Verborgen schatten

Baltische havenondernemers bezoeken Vlaanderen, overtuigd dat hun regio nog onbekende groeikansen biedt. Grisar & Velge koestert al enkele jaren deze verborgen schat. De scheepsagent kondigt trouwens overnames aan en gooit daarvoor desnoods een andere “verborgen schat” in de strijd : het geld van de familie Velge.

De Antwerpse Havenschepen Leo Delwaide betreurt dat “Antwerpen te weinig inspanningen doet om zich te profileren in de Baltische havens”.

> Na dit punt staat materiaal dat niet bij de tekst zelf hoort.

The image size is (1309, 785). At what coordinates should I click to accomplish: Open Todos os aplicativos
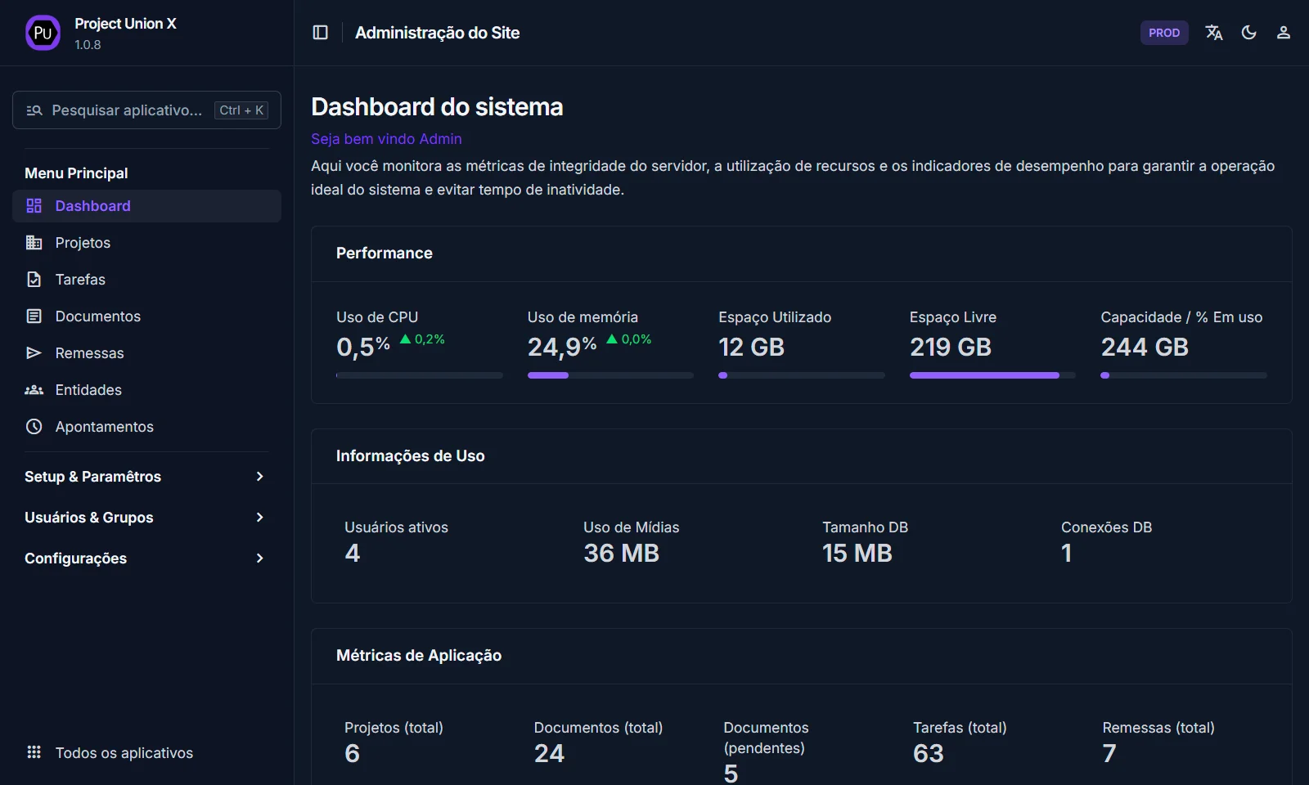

Delwaide deed die uitspraak bij de presentatie van een studie van Policy Research Corporation (zie Trends, 2 oktober 1997). De studie beschouwt de Baltische regio als één van de weinige nieuwe groeipolen voor het havenverkeer. Naast de te hoge tarieven voor kleinere schepen, menen de onderzoekers dat een gebrek aan wederzijdse marktkennis de potentiële groei tussen Vlaanderen en de Baltische staten bemoeilijkt.

Baron Delwaide wordt op zijn wenken bediend. Op 12 oktober 1997 ontvangen de Vlaamse havens gedurende drie dagen een vijftigkoppige delegatie van ondernemers en ambtenaren uit de Letse havens Riga, Ventspils en Liepaja. De organisator van de missie is Walter Van Mechelen, ondervoorzitter van de vzw Vlaanderen-Balticum (zie kader : Balticum) en algemeen directeur van Grisar & Velge. Deze scheepsagentuur is voor 10 % van haar omzet afhankelijk van de Baltische trafieken, goed voor een volume van 90.000 ton. Het Antwerpse bedrijf werd in 1991 de agent van de Letse rederij Maras Linia. Van Mechelen : “De Baltische markt is één van de weinige waar je nieuwe trafieken kan aanboren. Dit is heel wat minder pijnlijk dan het afsnoepen van elkaars klanten.”

Volgens Van Mechelen staan onafhankelijke agenten, zoals zijn bedrijf, voor “enorme problemen”. De rederijen zijn meer en meer rechtstreeks op de markt aanwezig in hun zoektocht naar trafieken. Zo verloor Grisar & Velge onlangs P&O als klant, omdat de rederij na de fusie met Nedlloyd in Antwerpen P&O Containers Europe oprichtte. Ook andere agenten verloren topklanten. “Sommige concurrenten beginnen in een wanhoopspoging te dumpen,” signaleert Van Mechelen.

MEER OMZET.

Grisar & Velge, gesticht in 1818, boekte verleden jaar op een “vrachtomzet” van 2,7 miljard de omzet aan inkomsten wegens geleverde prestaties, die de kosten moet drukken, bedroeg 240 miljoen voor het eerst sinds jaren een verlies, 5 miljoen frank. De onderneming, in handen van de familie Velge (ook in Bekaert aanwezig), reageerde op de sterke competitie door te saneren in het personeelsbestand tussen 1995 en 1996 daalde het aantal personeelsleden van 92 naar 87 en zo’n 9 miljoen te investeren in een nieuw informaticasysteem.

“Zo’n investering kan je alleen terugverdienen door meer omzet te genereren,” aldus van Mechelen. “De interne groei is momenteel een moeilijke zaak. Vandaar dat we in de nabije toekomst andere agenten zullen overnemen of samenwerkingsakkoorden sluiten. En neen : ons bedrijf staat niet te koop.”

Grisar & Velge beschikt over een eigen vermogen van 76 miljoen om één en ander te realiseren. “De banken hebben geen ondernemingskredieten bij ons uitstaan, zodat we een sterke financiële basis hebben,” weet Van Mechelen. “En dat op een markt waar de situatie precair is. Overnames zijn dus relatief goedkoop. Bovendien hebben we een reserve die niet uit de boeken blijkt : de familie Velge.”